**RECORDS TO PROCESS:**
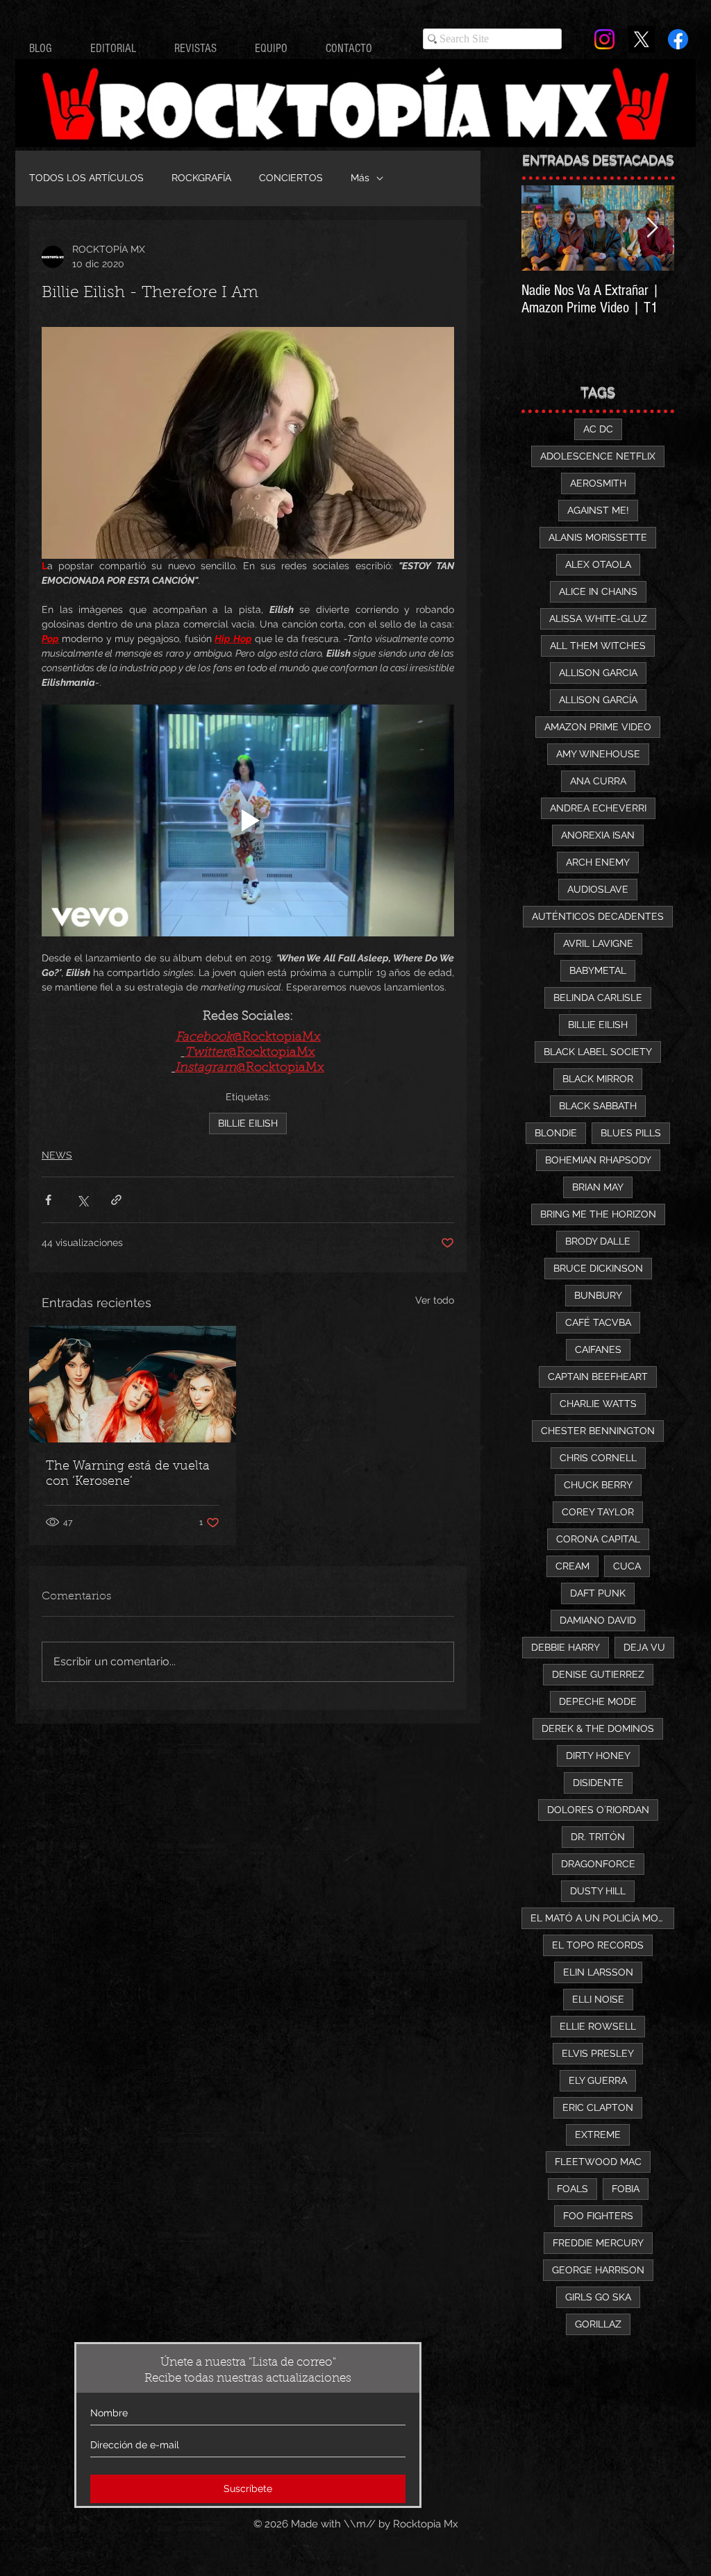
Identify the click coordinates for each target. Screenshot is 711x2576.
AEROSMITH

* * *

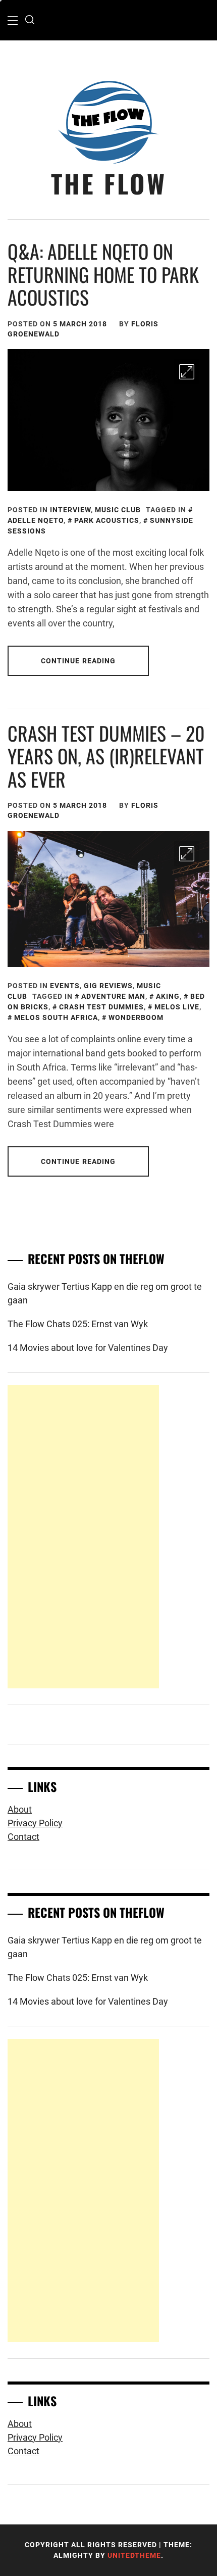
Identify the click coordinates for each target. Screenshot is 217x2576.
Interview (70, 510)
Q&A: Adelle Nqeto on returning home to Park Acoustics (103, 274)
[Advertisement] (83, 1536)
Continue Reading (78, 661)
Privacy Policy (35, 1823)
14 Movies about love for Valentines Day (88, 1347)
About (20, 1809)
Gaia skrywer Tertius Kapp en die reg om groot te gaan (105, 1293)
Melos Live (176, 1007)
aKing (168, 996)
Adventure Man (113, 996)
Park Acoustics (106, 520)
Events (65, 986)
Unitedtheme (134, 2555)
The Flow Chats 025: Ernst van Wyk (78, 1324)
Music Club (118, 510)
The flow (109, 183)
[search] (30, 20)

==

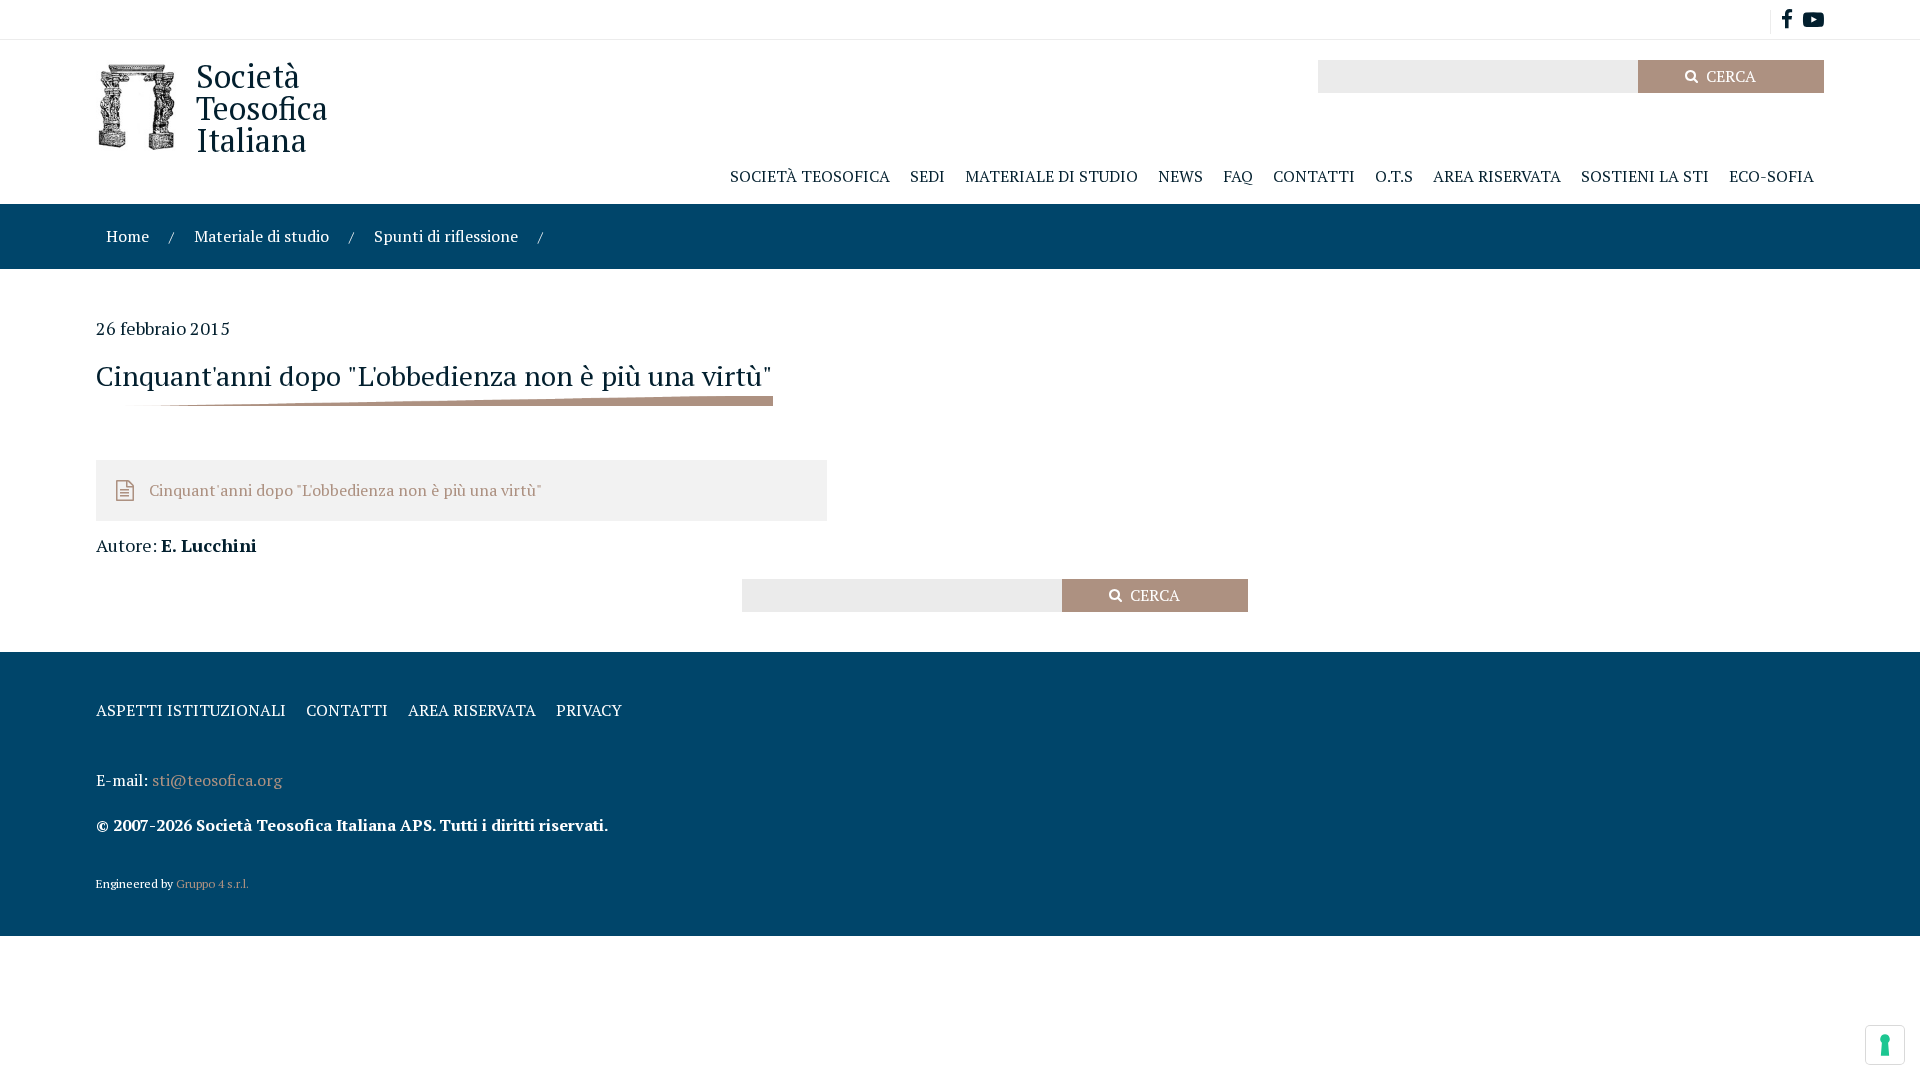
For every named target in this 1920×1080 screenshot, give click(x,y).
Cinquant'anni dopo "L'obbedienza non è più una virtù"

**WORK REQUIRED:** From the listing above, output exactly the run of lines that starts with the line containing "Gaia skrywer Tertius" and ends with the line containing "[search] (30, 20)".

**SOLUTION BELOW:**
Gaia skrywer Tertius Kapp en die reg om groot te gaan (105, 1293)
Melos Live (176, 1007)
aKing (168, 996)
Adventure Man (113, 996)
Park Acoustics (106, 520)
Events (65, 986)
Unitedtheme (134, 2555)
The Flow Chats 025: Ernst van Wyk (78, 1324)
Music Club (118, 510)
The flow (109, 183)
[search] (30, 20)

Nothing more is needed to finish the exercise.